**STORED DATA:**
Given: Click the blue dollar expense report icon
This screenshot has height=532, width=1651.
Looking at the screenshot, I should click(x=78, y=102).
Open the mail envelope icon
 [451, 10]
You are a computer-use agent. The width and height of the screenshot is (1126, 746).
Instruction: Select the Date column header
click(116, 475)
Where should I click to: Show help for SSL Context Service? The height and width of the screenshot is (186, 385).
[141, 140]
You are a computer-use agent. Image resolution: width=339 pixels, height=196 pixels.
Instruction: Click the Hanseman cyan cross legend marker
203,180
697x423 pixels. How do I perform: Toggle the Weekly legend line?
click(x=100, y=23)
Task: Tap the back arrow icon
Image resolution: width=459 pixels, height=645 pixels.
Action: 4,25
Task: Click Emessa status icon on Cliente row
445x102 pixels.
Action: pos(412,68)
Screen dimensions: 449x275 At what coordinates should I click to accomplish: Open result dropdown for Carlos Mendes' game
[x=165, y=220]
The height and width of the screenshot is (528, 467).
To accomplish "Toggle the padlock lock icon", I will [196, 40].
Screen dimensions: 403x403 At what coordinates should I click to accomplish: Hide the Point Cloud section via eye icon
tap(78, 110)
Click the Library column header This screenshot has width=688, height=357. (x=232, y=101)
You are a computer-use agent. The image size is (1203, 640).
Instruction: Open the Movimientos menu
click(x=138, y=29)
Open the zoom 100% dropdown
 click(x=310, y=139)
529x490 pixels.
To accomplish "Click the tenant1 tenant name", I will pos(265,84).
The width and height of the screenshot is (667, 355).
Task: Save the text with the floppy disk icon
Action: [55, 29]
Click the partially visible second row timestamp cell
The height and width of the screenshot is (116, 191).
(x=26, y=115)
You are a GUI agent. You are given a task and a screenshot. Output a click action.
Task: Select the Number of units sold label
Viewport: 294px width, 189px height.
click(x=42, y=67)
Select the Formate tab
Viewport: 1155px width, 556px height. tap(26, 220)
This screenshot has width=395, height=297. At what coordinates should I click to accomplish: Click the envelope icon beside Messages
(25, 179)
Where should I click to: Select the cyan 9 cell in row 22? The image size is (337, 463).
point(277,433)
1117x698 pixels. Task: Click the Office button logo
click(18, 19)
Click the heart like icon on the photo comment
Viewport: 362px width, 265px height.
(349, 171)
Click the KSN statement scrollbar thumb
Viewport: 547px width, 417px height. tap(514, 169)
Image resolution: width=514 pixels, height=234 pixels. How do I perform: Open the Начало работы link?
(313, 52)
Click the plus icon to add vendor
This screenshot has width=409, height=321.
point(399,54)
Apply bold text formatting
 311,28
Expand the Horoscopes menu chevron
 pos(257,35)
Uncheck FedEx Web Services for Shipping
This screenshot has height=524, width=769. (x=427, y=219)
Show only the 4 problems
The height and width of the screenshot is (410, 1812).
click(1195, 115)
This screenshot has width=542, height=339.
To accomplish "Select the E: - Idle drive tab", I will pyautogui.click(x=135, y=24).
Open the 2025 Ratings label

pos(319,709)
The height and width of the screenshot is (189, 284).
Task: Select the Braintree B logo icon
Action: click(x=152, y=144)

**DIRECTIONS FOR THIS TASK:**
Whenever the word "agent" shows up in a line of the entries, copy that line.

**ANSWER TO THIS TASK:**
You are a computer-use agent. The width and height of the screenshot is (1126, 746).
You are a computer-use agent. Image resolution: width=339 pixels, height=196 pixels.
You are a computer-use agent. The image size is (1203, 640).
You are a GUI agent. You are given a task and a screenshot. Output a click action.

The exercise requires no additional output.